TASKS FOR THIS EXERCISE
- 1) In the text on bicycle planning in the Minneapolis–St. Paul region, what reason does it give for the bicycle route map being a hodgepodge of unconnected lines? Answer in one to three sentences.
- 2) Carry on the text about bicycle transportation planning in the Minneapolis–St. Paul region, starting after its final sentence.

------ SOURCE ------

Bicycle Transportation is definitely treated as an after thought in the Minneapolis - St. Paul regional area. A review of the Metropolitan Council Transportation Plan 2030 reveals a total lack of system and network development for bicycles written into the plan. All the rest of the transportation modes emphasize systems, network development and coordination. When bicycle and pedestrian modes are planned to be second class with no network policies there is a policy block to federal, state and local money, civil engineering and development. The effect on the usability of the bicycle and pedestrian transportation modes is devastating.
I submitted public comment on the current Transportation Plan in 2010 concerning bicycle and pedestrian transportation. My remarks mostly addressed the lack of system and network development for these two modes of transit. The other transportation modes in the Plan: Highway, Mass Transit, Freight, Rail, Air have a lot of talk about systems and networks and the regional and national connections to the networks, network priorities and coordination, financing, preservation, maintenance and operations.
But biking and walking are treated differently, no network and the system is to be planned and implemented locally, not regionally. This creates the conditions of bicycle and pedestrian transit as a second class mode of transit ignored regionally. The effects are evident when the maps supplied by the Metro Council are reviewed. The bicycle route map is a hodgepodge of discrete unconnected lines and abrupt endings at political jurisdiction boundaries. The other maps for non-bicycle transportation modes are obviously regional networks of transportation.

------ DATASET EXTRACT ------

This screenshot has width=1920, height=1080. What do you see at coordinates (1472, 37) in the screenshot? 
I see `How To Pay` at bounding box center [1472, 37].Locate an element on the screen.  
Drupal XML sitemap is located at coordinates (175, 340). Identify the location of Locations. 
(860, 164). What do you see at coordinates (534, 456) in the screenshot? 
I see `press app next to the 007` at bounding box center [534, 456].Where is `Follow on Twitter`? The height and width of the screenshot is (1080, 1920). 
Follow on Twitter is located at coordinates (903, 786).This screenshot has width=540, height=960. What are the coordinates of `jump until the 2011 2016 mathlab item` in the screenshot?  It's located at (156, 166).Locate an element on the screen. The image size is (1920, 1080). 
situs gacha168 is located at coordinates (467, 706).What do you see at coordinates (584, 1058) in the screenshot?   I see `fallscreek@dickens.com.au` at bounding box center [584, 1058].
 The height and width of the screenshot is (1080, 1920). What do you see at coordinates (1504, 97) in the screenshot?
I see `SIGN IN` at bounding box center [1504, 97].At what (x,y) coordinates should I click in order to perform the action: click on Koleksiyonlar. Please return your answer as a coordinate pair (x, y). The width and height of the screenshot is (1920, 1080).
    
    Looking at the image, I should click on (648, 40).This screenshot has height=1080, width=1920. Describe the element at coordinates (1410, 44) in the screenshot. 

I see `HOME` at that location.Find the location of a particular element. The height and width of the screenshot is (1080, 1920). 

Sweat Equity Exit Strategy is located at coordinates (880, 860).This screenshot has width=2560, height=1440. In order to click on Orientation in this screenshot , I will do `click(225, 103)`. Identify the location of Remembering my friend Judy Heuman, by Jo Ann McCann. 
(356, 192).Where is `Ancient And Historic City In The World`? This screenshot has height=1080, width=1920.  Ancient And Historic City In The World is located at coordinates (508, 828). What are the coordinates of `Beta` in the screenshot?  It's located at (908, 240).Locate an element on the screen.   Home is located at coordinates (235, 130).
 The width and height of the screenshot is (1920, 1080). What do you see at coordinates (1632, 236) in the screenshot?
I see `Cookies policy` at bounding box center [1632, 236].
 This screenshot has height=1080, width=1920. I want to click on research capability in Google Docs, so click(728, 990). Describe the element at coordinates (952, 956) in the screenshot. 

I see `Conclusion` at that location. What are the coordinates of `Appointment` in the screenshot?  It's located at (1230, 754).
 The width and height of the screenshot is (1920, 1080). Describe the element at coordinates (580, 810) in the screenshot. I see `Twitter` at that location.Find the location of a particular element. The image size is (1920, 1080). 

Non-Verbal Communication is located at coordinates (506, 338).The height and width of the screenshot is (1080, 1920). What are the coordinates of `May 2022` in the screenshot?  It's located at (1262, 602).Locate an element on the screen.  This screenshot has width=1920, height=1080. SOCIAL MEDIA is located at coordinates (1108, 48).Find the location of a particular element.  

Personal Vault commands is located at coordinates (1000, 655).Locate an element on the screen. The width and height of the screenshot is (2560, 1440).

------

RESULTS OF THE TASKS
- 1) The plan gives biking and walking no network and leaves their system to be planned and implemented locally rather than regionally. That makes them a second-class mode ignored at the regional level. As a result, the bicycle map shows discrete, unconnected lines that end abruptly at political jurisdiction boundaries.

- 2)
COMMENTS on Chapter 2, Prioritizing Regional Transportation Investments
-- From the document: "Strategy 2d. Bicycle and Pedestrian Investments: The Council will encourage roadway and transit investments to include provisions for bicycle and pedestrian travel. Funding priority for separate bicycle and pedestrian improvements will be based on their ability to accomplish regional transportation objectives for bicycling and walking."
-- Strategy 2d. Comment: Unlike strategies 2b and 2c, there is no mention of preservation, operations, maintenance of the existing pedestrian and bicycle investments. Public stairways, trails and bicycle parking seem to have no coordinated maintenance, route preservation or operation funds. There is no mention of network and system development. Pedestrian and bicycle trails and routes are typically discrete, beginning nowhere and abruptly ending without interconnecting, lacking navigation and a network approach to maintenance. System and network development should be a priority and all sub strategies should acknowledge network and system priorities.
COMMENTS on Policy 5: Investments in Regional, National and Global Connections -- Bicycle and Pedestrian system and network are left out of the connection strategies. These transit modes should be included in the connection strategy list to develop the system and network of these modes.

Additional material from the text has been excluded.